REQUIRED TASK A: From the excerpt on the scraper device, output the passage starting with "In painting, for" and going on through "the painting location.", copied word for word.
REQUIRED TASK B: List each undesirable outcome that the excerpt on the scraper device says the device prevents or lessens.
REQUIRED TASK C: Resume the excerpt on the paint container scraper device from its final sentence.
====== EXCERPT
Another advantage with these side walls is that the scraper is given a wide rubbing path against the walls of the container. There is thus avoided the risk that the scraper will tip, or bind against the container walls.

Although any material resistant to the liquid in question is utilizable for the device according to the invention, plastics have been found to be well suited to the purpose. The entire device can thus be implemented as a unit to a minimum manufacturing cost. The inventive scraper device has accordingly been found to suit its purpose so well that every container can be provided with an inventive scraper device after being filled with liquid and before being provided with a lid. The container will thus be supplied with a scraper device, which can remain floating in the liquid the whole time, and can be disposed of together with the container when the liquid has been used.

In painting, for example, the painter (professional as well as amateur) may thus utilize the original container for the paint and take the roller directly from it to the wall or ceiling surface which is to be painted, without the paint dropping from the roller. The device will thus save time and give rise to less of paint waste when the roller is taken from the container to the painting location.
============
====== PROVIDED MATERIAL
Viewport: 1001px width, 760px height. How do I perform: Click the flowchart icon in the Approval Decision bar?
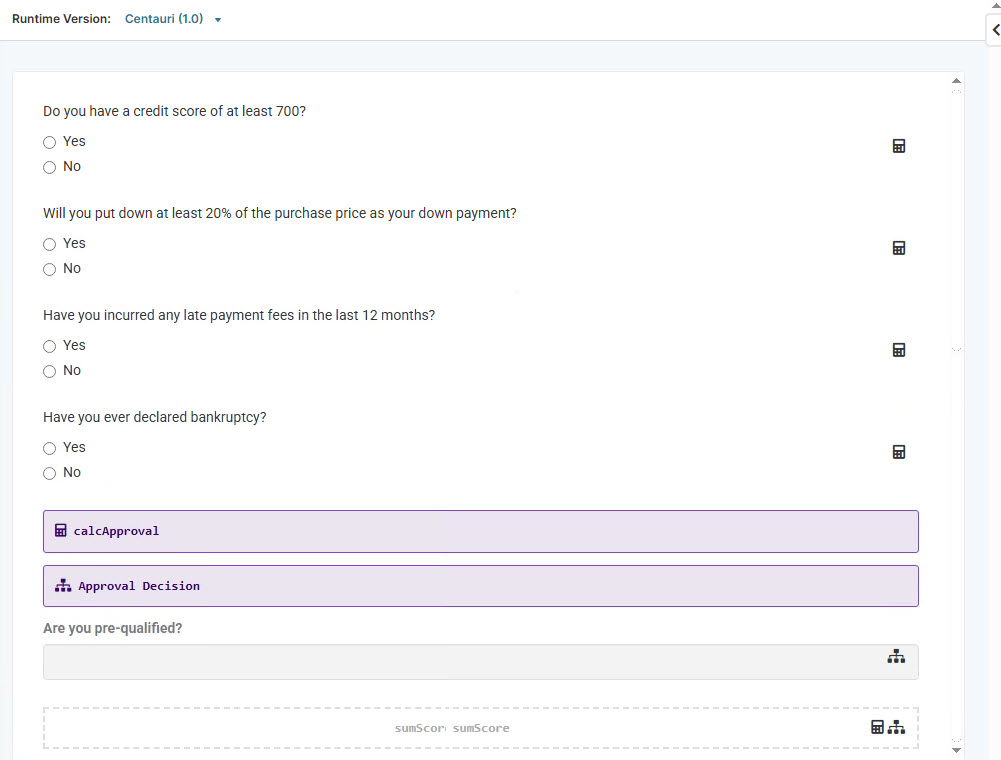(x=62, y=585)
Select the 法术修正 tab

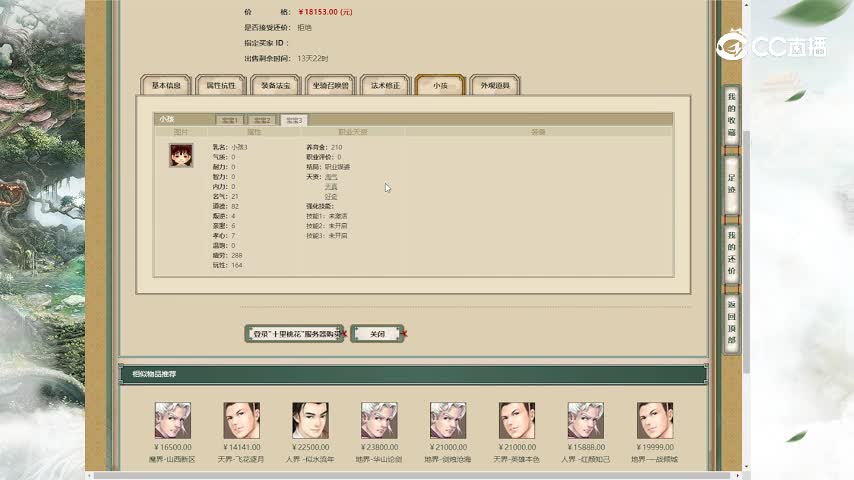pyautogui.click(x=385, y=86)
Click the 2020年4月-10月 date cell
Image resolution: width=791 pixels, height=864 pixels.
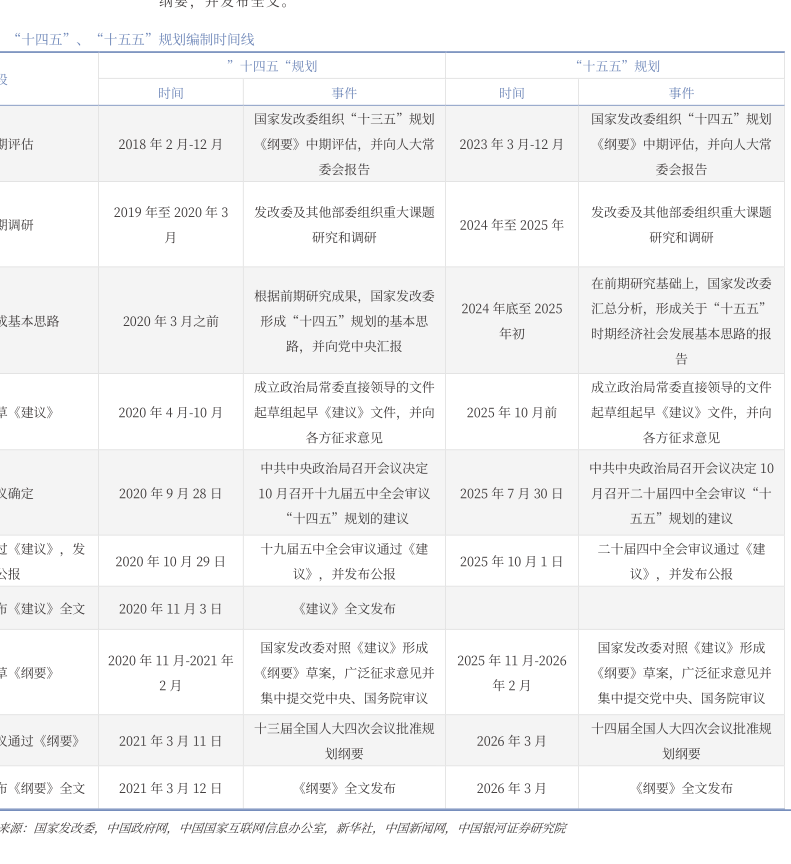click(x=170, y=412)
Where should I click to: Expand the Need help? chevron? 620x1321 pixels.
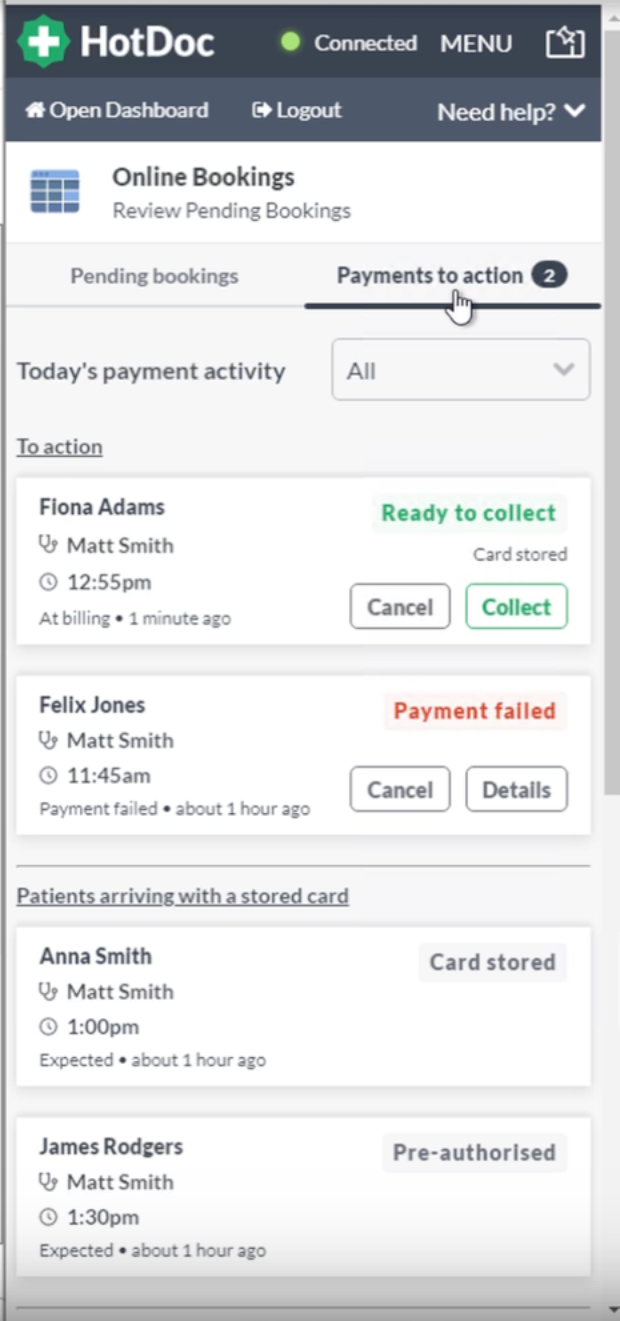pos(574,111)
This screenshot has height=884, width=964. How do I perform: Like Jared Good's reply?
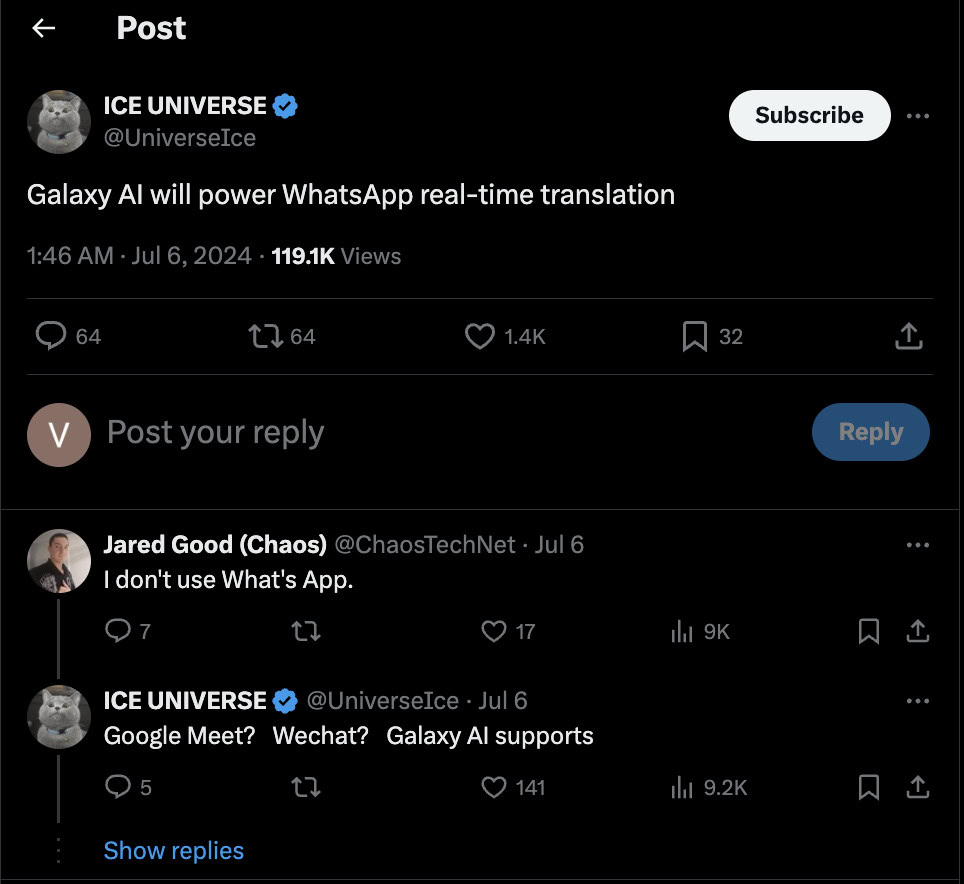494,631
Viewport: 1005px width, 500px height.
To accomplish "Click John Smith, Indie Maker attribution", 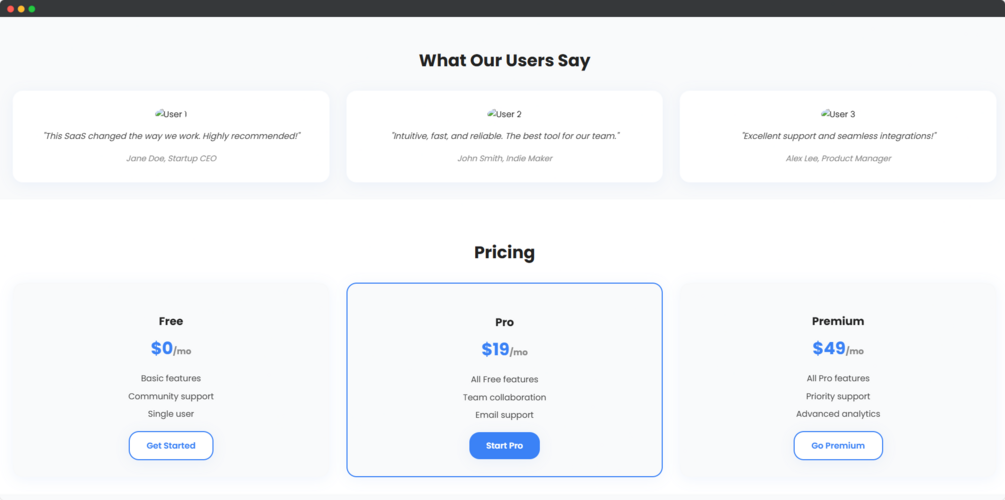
============
EXERCISE OUTPUT A:
In painting, for example, the painter (professional as well as amateur) may thus utilize the original container for the paint and take the roller directly from it to the wall or ceiling surface which is to be painted, without the paint dropping from the roller. The device will thus save time and give rise to less of paint waste when the roller is taken from the container to the painting location.

EXERCISE OUTPUT B:
- The scraper tipping
- The scraper binding against the container walls
- Paint dropping from the roller
- Time spent taking the roller from the container to the painting location
- Paint waste

EXERCISE OUTPUT C:
Another substantial advantage with the inventive device is that paint will be more evenly applied to the roller and the roller can be caused to take up a greater amount of paint than what has been possible up till now. This means in turn that the surface which can be painted after each application of paint to the roller is increased.

The invention will now be described in detail below with reference to the accompanying drawings, which illustrate different embodiments of the device for scraping off and/or evening-out liquid on a tool. The device is here described in conjunction with painting using a roller, but the invention can just as well be used for liquids other than paints and for tools other than rollers. On the appended drawings there are illustrated in

FIGS. 1 and 2 a first embodiment of the device in accordance with the invention, intended for containers having a circular cross section,

FIGS. 3 and 4 a second embodiment of the inventive device, intended for containers having a rectangular cross section,

FIGS. 5 and 6 a modified, particularly preferred embodiment of the inventive device according to FIGS. 3 and 4, and in

FIG. 7 a further embodiment of the inventive device, intended for containers with circular cross section.

The first embodiment of the inventive device illustrated in FIGS. 1 and 2 is intended for containers with a round cross section. The device is illustrated in FIG. 1 as seen when it floats in the paint in a container, while FIG. 2 illustrates the same device seen from below.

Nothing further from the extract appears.